Son günlerde sosyal medyada sıkça dolaşan bir haber var: Almanya’da üç doz Kovid-19 aşısı olan bireylerin erken emekli olabileceği yönünde iddialar. Haberin içeriği tartışmalı olsa da, Almanya’nın pandemi sonrası sağlık durumu ve iş gücü dengesine dair yeni emeklilik modelleri üzerinde çalıştığı bir gerçek.
İddialara göre, özellikle pandemi sürecinde yoğun çalışan kesimlerde, erken emeklilik bir “sağlık hakkı” olarak gündeme alınıyor. Almanya gibi sosyal güvenlik sistemi güçlü olan ülkelerde bu tür yaklaşımlar zaman zaman tartışma yaratabiliyor.
Peki ya Türkiye?
Türkiye’de son yıllarda emeklilik sistemi deyince akla ilk gelen başlık EYT (Emeklilikte Yaşa Takılanlar). 2023 yılında çıkan düzenleme ile EYT’lilerden yaş şartı kaldırıldı ve yüz binlerce kişi emekli oldu. Ancak bu düzenlemeden sonra, sisteme giriş koşulları halen prim günü + sigorta başlangıç yılı + yaş üçgeniyle belirleniyor.
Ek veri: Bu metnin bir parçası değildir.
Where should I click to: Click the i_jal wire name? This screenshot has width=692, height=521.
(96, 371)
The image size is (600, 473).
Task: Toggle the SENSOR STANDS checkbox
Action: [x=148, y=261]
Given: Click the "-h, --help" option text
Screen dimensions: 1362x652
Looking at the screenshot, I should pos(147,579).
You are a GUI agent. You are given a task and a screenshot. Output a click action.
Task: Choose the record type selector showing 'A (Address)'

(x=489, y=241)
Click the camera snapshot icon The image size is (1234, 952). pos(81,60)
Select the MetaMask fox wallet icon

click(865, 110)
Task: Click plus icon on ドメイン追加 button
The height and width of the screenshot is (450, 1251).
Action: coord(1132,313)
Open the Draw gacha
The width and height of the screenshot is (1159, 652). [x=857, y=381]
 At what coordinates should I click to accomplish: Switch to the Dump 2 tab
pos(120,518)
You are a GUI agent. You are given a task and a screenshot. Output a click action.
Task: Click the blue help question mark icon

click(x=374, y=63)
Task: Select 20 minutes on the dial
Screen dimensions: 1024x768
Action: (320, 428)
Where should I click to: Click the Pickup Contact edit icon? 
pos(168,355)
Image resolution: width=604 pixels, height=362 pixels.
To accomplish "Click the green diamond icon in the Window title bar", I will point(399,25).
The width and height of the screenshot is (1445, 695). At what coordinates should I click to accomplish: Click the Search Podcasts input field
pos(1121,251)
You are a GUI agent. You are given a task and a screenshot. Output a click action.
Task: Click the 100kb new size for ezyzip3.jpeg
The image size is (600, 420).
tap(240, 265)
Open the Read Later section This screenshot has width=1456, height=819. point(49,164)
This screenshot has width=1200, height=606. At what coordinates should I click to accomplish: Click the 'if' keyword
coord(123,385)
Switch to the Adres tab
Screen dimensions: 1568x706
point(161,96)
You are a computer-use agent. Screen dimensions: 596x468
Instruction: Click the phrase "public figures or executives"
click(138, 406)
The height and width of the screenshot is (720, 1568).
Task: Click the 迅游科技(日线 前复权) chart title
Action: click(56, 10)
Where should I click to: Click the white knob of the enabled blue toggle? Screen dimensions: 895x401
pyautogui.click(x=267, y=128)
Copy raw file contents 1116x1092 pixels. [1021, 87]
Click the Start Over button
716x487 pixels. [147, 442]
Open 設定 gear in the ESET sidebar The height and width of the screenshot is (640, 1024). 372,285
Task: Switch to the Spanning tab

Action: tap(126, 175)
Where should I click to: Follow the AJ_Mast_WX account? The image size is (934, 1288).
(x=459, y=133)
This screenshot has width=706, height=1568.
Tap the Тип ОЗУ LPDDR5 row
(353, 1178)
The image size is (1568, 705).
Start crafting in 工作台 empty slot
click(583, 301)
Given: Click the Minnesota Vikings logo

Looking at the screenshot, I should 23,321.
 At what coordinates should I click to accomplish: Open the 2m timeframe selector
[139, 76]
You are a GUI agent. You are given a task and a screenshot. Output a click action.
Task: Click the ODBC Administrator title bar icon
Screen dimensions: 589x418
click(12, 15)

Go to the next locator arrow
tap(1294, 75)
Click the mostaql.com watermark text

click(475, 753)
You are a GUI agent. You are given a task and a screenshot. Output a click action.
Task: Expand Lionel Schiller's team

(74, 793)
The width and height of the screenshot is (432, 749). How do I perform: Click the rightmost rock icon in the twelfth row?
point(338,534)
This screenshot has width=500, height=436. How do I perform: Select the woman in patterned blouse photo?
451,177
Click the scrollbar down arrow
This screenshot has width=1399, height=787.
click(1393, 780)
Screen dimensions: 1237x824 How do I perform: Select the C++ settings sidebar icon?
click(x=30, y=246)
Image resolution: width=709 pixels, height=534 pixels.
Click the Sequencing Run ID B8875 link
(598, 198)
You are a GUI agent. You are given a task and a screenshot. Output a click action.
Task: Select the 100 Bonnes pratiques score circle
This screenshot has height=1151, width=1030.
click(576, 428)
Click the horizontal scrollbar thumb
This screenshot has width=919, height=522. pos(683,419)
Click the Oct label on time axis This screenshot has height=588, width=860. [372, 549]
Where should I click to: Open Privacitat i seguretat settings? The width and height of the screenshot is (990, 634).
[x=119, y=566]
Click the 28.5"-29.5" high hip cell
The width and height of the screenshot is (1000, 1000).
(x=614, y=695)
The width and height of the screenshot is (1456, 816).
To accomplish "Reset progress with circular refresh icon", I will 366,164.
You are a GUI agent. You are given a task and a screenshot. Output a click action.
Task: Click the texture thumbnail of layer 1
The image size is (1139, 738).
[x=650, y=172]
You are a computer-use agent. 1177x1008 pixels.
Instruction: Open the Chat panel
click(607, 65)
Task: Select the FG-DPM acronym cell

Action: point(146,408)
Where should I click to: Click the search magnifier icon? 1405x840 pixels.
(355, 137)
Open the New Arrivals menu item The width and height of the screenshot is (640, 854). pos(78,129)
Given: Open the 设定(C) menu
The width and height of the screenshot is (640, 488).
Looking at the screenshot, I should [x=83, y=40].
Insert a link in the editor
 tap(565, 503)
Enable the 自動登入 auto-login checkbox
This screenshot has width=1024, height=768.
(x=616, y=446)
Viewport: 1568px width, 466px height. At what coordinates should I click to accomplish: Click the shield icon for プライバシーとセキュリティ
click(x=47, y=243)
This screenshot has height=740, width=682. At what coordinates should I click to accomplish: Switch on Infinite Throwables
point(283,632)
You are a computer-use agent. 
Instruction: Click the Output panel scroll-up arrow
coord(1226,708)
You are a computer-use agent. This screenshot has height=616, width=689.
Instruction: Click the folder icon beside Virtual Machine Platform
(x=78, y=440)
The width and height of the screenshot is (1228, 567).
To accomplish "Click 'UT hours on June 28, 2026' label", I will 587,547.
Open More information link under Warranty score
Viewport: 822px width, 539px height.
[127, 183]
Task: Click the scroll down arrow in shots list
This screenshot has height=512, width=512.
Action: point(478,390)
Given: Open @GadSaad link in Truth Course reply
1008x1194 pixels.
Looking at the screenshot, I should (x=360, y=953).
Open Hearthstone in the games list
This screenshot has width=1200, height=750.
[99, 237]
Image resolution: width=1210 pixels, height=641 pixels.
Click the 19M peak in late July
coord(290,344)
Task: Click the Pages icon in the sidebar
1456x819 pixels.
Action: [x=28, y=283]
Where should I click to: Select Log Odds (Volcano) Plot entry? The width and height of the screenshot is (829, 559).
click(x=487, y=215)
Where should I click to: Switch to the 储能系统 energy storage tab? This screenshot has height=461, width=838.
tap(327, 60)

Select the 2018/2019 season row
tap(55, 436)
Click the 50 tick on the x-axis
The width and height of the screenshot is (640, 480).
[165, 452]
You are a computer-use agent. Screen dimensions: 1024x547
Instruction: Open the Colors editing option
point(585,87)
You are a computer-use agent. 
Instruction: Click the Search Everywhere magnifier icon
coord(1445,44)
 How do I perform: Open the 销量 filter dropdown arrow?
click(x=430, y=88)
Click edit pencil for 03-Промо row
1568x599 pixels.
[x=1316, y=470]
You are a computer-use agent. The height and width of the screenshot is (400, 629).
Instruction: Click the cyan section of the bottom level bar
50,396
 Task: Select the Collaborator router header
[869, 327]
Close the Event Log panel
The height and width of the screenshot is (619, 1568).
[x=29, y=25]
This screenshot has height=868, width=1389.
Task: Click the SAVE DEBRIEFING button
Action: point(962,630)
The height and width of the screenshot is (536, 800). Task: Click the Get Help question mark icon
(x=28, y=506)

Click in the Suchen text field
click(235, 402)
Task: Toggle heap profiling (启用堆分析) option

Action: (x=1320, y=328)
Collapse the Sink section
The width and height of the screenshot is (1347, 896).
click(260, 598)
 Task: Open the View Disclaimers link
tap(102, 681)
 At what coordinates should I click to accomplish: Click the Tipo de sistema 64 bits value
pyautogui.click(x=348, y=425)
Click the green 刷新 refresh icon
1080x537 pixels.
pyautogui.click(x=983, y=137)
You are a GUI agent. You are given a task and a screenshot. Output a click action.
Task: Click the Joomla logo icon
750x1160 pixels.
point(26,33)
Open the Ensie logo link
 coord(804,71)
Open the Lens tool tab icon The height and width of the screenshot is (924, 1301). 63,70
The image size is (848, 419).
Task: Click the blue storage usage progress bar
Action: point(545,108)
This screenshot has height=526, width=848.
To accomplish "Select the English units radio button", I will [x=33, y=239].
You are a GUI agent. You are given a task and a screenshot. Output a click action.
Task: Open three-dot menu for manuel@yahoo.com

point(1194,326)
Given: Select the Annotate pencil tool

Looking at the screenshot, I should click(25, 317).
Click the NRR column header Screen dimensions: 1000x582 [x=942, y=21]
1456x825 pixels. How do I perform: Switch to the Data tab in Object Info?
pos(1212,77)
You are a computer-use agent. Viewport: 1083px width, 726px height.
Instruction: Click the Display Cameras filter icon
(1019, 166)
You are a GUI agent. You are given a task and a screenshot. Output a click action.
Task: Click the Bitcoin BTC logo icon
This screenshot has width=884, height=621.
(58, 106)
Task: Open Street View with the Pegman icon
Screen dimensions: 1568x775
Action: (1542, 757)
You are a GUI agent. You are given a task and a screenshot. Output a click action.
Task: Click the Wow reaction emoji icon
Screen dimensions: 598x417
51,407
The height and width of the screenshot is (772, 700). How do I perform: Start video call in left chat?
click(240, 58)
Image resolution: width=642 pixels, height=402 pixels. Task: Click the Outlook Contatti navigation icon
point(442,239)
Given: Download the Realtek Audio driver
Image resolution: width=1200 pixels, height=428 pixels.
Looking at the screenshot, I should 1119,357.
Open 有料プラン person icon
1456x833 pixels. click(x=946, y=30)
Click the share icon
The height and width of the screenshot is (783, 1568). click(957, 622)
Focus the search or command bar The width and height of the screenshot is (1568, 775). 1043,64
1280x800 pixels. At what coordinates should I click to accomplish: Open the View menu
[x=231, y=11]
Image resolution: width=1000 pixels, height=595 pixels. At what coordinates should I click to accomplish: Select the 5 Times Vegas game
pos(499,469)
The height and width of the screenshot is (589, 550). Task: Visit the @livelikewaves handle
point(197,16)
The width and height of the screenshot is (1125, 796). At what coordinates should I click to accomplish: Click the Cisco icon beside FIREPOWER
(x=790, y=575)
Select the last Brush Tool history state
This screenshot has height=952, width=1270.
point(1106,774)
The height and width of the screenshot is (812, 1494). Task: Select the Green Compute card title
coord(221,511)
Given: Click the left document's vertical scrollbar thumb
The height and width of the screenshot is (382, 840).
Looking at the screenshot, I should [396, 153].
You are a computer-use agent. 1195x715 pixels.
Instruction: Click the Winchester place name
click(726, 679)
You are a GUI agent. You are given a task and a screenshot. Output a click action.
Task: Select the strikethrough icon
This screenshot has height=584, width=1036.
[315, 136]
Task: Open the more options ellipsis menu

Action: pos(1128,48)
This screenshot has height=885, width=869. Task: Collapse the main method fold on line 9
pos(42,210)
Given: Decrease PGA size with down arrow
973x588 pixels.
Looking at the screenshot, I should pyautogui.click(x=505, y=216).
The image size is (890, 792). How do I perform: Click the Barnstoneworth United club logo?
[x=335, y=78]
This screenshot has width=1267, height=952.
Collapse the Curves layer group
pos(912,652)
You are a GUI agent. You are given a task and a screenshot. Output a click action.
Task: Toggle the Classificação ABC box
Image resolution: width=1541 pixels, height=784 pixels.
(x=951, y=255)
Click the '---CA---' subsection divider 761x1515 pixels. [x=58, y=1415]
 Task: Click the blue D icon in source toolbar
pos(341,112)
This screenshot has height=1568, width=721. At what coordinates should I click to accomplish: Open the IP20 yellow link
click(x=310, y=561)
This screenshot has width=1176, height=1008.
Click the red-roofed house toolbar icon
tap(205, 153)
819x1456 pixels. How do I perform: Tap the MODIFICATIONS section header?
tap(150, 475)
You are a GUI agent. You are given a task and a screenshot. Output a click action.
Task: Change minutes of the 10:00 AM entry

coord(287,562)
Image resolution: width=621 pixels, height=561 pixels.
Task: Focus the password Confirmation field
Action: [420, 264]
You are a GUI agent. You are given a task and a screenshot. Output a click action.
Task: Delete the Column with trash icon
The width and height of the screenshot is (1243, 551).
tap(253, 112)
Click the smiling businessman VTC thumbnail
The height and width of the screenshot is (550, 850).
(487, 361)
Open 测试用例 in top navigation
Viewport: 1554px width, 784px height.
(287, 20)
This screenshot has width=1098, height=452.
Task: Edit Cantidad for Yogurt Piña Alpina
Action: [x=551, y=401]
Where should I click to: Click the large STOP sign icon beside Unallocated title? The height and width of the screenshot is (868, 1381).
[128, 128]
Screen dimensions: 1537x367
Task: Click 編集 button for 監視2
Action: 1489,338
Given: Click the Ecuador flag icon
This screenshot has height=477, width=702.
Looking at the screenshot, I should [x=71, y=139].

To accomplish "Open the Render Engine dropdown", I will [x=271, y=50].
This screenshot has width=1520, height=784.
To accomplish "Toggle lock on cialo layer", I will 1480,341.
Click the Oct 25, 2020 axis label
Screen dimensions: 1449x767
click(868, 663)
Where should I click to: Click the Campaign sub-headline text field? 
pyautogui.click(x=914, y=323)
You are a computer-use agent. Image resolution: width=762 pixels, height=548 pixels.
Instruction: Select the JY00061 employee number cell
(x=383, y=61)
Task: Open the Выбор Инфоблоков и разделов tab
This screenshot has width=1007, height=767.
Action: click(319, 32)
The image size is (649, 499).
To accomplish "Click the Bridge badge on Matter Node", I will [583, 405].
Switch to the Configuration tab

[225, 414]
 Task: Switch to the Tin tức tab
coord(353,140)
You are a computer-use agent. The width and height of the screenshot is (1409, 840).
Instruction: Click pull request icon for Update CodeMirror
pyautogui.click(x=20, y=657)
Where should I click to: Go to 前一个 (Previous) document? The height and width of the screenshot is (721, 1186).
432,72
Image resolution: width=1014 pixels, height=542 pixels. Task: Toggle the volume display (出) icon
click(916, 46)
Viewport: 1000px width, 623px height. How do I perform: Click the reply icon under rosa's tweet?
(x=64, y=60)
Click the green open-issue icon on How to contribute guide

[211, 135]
Kadınlar için: 20 yıl sigortalılık + 5000-7200 prim günü (giriş tarihine göre değişiyor)
Erkekler için: 25 yıl sigortalılık + 5000-9000 prim günü
Yaş: 58-65 arasında, yine giriş tarihine ve statüye göre
Bağ-Kur ve Emekli Sandığı gibi diğer statülerde şartlar farklılık gösterebiliyor.
Bugün Türkiye’de çalışan birçok kişi için emeklilik hâlâ uzun vadeli bir hedef. Ancak prim gün sayısı ve yaş koşulları ciddi bir yük oluşturuyor. Bu noktada Almanya gibi sosyal devletlerin sağlık durumuna bağlı esnek emeklilik modelleri Türkiye’de de ilgiyle takip ediliyor.
Her ne kadar “3 doz Kovid aşısı olan erken emekli olacak” başlığı sosyal medyada büyük ses getirse de, işin gerçeği biraz daha karmaşık. Almanya, belirli sağlık durumları nedeniyle erken emeklilik seçeneğini tartışıyor. Aşı konusu da burada sadece bir sağlık geçmişi göstergesi olabilir.
Ancak bu haber, bize önemli bir soruyu hatırlatıyor:
Emeklilik, bir hak mı yoksa bir ayrıcalık mı?
Ve belki de daha önemlisi: Sosyal devlet, vatandaşına ne zaman “artık dinlenebilirsin” diyebilmeli?
Türkiye’de bu sorular hâlâ yanıt ararken, belki de emekliliğe bakışımızı sadece yaş ve primden ibaret görmekten vazgeçmeliyiz.